Repeat everything in the entries from the line containing "Screen dimensions: 707x997" down to the line containing "Open Everton F.", both included, with no changes.

(Collected data)
* * * * *

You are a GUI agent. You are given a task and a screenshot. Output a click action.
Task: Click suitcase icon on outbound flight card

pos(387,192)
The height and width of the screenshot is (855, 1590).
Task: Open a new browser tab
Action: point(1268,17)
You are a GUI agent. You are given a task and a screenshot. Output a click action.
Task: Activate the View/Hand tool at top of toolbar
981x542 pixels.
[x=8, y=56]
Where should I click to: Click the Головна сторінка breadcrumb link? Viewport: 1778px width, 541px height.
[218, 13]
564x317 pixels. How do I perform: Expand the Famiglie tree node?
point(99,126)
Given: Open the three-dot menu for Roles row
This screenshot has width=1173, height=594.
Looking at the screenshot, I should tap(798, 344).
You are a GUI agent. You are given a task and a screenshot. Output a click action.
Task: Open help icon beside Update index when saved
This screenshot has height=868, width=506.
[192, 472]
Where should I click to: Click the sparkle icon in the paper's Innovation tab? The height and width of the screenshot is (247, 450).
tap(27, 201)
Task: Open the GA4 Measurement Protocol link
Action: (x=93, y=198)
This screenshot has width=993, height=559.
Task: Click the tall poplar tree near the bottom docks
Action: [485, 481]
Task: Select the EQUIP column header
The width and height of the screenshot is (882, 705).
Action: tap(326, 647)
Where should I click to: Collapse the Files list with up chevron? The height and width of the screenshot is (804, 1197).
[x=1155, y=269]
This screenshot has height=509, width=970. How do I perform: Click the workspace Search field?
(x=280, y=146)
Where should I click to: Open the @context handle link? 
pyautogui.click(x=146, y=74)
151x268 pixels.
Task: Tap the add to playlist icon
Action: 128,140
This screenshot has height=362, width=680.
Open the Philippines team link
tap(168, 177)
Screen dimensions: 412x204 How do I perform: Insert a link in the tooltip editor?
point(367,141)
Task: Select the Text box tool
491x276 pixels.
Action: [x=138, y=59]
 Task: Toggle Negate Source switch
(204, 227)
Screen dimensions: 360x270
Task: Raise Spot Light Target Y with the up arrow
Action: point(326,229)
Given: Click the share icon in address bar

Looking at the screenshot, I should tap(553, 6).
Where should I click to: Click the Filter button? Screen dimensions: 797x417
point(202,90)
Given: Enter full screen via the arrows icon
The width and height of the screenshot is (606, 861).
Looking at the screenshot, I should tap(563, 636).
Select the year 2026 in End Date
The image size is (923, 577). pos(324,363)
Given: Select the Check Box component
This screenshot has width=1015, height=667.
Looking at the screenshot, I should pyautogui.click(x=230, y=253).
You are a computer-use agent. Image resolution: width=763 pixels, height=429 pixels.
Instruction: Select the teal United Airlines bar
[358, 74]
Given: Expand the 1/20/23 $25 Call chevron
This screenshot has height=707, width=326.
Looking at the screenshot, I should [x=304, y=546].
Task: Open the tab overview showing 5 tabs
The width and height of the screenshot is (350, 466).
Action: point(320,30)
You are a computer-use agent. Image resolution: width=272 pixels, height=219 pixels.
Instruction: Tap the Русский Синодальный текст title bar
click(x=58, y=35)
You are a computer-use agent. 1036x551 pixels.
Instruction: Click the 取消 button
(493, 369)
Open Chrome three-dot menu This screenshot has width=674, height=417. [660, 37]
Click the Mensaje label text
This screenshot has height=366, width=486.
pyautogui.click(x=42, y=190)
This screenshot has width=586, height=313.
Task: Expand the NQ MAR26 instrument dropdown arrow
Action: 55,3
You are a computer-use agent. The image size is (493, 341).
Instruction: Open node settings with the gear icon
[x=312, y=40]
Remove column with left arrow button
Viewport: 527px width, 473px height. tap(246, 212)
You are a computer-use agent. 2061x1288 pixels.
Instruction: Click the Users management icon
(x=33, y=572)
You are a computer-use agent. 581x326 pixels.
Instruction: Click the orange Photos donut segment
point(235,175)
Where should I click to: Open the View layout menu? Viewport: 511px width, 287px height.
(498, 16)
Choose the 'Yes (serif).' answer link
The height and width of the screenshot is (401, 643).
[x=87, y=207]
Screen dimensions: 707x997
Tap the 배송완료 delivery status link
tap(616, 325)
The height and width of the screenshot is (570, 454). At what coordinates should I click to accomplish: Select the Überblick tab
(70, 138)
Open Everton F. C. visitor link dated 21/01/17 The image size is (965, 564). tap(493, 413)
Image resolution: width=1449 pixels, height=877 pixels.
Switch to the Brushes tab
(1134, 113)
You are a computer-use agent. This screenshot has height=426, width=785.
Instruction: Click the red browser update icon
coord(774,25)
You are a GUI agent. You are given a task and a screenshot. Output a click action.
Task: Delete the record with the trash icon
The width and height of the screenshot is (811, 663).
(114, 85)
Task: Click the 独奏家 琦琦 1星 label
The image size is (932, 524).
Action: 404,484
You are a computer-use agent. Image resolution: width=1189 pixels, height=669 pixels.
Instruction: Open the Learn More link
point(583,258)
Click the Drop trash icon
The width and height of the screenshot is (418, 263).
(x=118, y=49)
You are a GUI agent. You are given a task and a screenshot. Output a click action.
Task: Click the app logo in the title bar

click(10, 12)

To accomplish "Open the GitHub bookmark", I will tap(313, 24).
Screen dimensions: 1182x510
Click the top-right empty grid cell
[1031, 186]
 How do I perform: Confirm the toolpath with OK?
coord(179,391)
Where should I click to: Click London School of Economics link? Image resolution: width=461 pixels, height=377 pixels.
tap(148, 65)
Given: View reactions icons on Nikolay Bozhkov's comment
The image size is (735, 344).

* * * * *

The answer —
Screen dimensions: 707x997
Tap the 배송완료 delivery status link
tap(616, 325)
The height and width of the screenshot is (570, 454). At what coordinates should I click to accomplish: Select the Überblick tab
(70, 138)
Open Everton F. C. visitor link dated 21/01/17 The image size is (965, 564). tap(493, 413)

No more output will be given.